Los tenis
Jhonny Barrientos Díaz. Ilustración: Verónica Velásquez
Esa noche, mientras subía, escuché las palabras:
—Quedate quieto y no voltiés la cabeza.
Las palabras, a pesar de ser un robo, no eran ofensivas. El muchacho no me empujó, casi me puso contra el barranco detrás de la cancha. El otro, más mala leche, me sacó del bolsillo de atrás la cajetilla de cigarrillos; luego, de los bolsillos de adelante, tres mil pesos, una caja de fósforos, unas monedas.
El más tranquilo ya tenía mi media botella y se estaba tomando otro ron. Digo otro porque cinco minutos antes, tres cuadras abajo, en una esquina oscura, mis raptores me habían pedido un trago.
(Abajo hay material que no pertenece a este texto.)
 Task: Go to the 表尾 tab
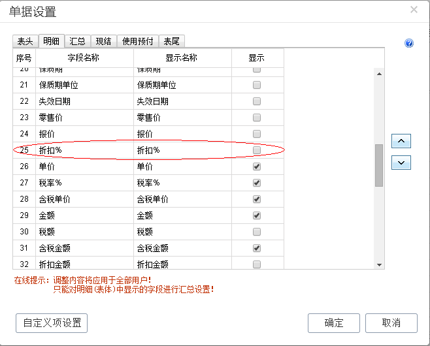click(x=171, y=41)
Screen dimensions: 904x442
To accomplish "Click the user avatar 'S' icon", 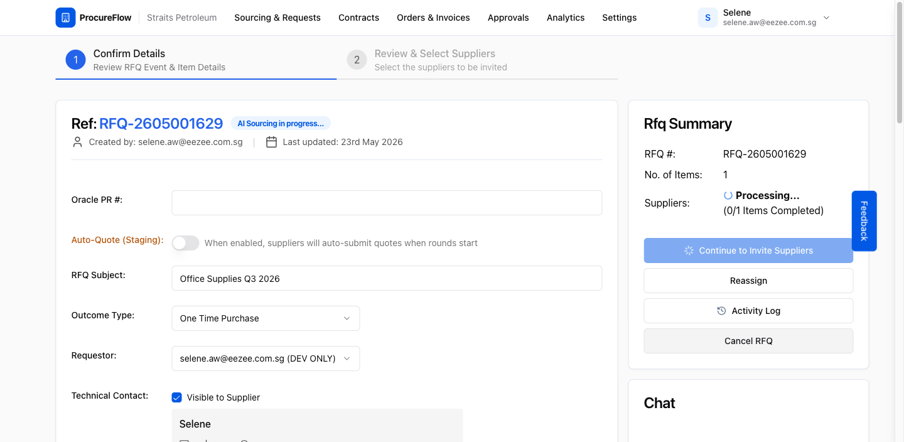I will pos(708,18).
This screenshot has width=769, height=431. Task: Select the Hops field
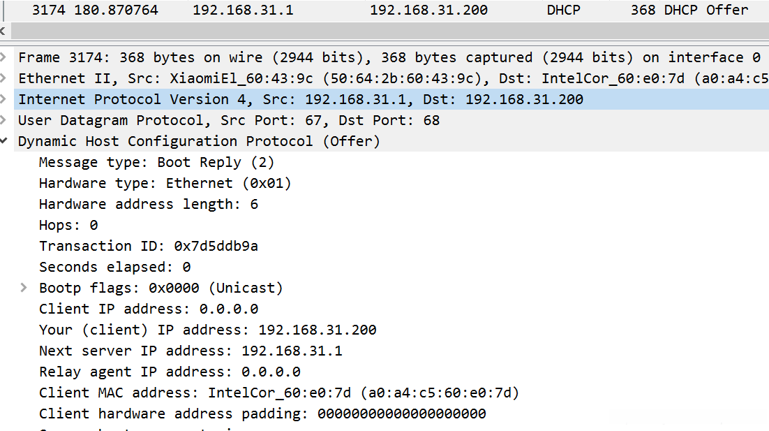pos(68,225)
No logré distinguir sus rostros, pero como estudiante de literatura en la universidad se lo extendí con la complicidad universal del noctámbulo que se encuentra a alguien desconocido a media noche y le ofrece un trago para brindar por la negra oscuridad, por la existencia efímera, por ese pedazo de luna que nos mancha de sombras y por la misma tierra que, a ellos ladrones y a mí estudiante, nos había arrojado a todos por igual a la guerra.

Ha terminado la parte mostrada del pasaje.